Orotava |
The Atlantic foamed and crashed on black lava rocks below, while above, the volcano El Teide slightly parted the thunder clouds to reveal a sweet blue. We were at the overlook where the German explorer Alexander von Humboldt had fallen on his knees at the view, which would still be wondrous were it not for the tracts of development below, where we were headed to Orotava.
Orotava is a lovely, well-to-do, Spanish city complete with tourist shops where fashion manikins dress in native peasant costumes and little canaries sing from their beautifully carved wooden prisons. The Canarian architecture is highly renovated, carved wood balconies and palmy courtyards rising 3, 4, 5 levels. Much rustic reconstruction--too much--only the Plaza San Francisco was genuinely charming with its shabby elegance.
Puerto de la Cruz |
We proceeded to Orotava's original port, Puerto de la Cruz, which still bore resemblance to its fishing village origins in the old quarter. Rough black bricks sheltered an old harbor where truly artisanal goods were sold in a small market, but beyond, facing the lava beds of the coast, where the Atlantic crashed and foamed against the writhing black rock, were the hotels: grandiose, with large swimming pool decks, empty of any sunbathers.
However, the Puerto de la Cruz where we walked the old streets had more of a sense of humor: an obese woman in white face posed as a feathered angel with a feathered heart; another fairy in yellow gold perched apparently on thin air; a midget in white face in a baby carriage rocked back and forth to an hysterically funny sound track that mimicked crying. I laughed and laughed, and he met my smile, but as he kept rocking back and forth, he saddened. Nearby another midget sat in a wheelchair selling lottery tickets, looking totally depressed. But the ocean filled us with tranquility.

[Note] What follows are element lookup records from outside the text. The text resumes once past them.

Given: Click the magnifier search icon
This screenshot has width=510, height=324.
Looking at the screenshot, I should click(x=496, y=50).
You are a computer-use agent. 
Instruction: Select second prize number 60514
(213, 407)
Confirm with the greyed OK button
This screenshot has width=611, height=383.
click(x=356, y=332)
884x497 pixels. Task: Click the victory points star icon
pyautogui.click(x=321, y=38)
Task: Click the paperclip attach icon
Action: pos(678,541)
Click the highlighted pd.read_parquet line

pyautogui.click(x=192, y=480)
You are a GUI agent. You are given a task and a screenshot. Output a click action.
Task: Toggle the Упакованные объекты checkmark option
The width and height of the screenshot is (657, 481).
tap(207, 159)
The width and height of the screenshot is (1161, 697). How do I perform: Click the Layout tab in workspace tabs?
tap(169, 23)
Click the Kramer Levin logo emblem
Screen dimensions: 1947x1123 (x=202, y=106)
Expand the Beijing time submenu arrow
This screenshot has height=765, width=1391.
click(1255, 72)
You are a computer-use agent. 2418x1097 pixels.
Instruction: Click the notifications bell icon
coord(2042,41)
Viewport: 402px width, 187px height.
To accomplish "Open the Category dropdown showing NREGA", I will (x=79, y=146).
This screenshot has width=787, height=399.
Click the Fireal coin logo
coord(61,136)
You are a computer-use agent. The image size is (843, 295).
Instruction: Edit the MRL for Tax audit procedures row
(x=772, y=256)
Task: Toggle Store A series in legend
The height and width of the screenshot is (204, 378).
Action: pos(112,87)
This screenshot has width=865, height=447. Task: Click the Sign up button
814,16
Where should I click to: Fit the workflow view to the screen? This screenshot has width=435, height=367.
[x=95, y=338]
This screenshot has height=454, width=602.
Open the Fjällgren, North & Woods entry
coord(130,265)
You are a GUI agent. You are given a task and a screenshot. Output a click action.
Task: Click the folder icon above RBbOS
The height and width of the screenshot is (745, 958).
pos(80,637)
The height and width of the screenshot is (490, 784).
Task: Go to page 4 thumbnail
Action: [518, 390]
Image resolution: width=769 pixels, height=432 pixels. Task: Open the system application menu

Garachico, beneath the volcano that destroyed it |
"And the Bishop ordered spells to be cast as a result of the great roar of thundering, crashing and throbbing coming from under the earth..unceasing tremors with such roaring that it seemed as if firearms were discharging and hurricanes blowing to and fro..." --1704
We parked at a little square, causing a freshly shampooed little dog to bark his head off at us. By the old church Santa Ana, reconstructed after the Negro eruption, our path was blocked by a small film production. Like Puerto de la Cruz's church, Santa Ana was enormous and gray, square huge columns up to the carved wood vaults. A nearby Convent to San Francisco and Palaccio des Condes de Gomera had been reconstructed.
The castle survived, beneath the volcano |
But at the water's edge a small castle, Castillio San Miguel, had survived the eruption and stood hard and quaint. The lava that had hardened in splashes in the ocean had become a paved waterfront park with bathing pools, along with a grand Olympic size pool that reflected the purple gold light of the setting sun. It was the place I would like to live on Tenerife, under the shadow of its nemesis.
We drove on dark winding mountain roads home, through clouds, in oncoming traffic and arrived to simply eat and pack. Despite an angry wind, the night was balmy and tender--Tenerife night, gentle hospitality, peerless sweet air.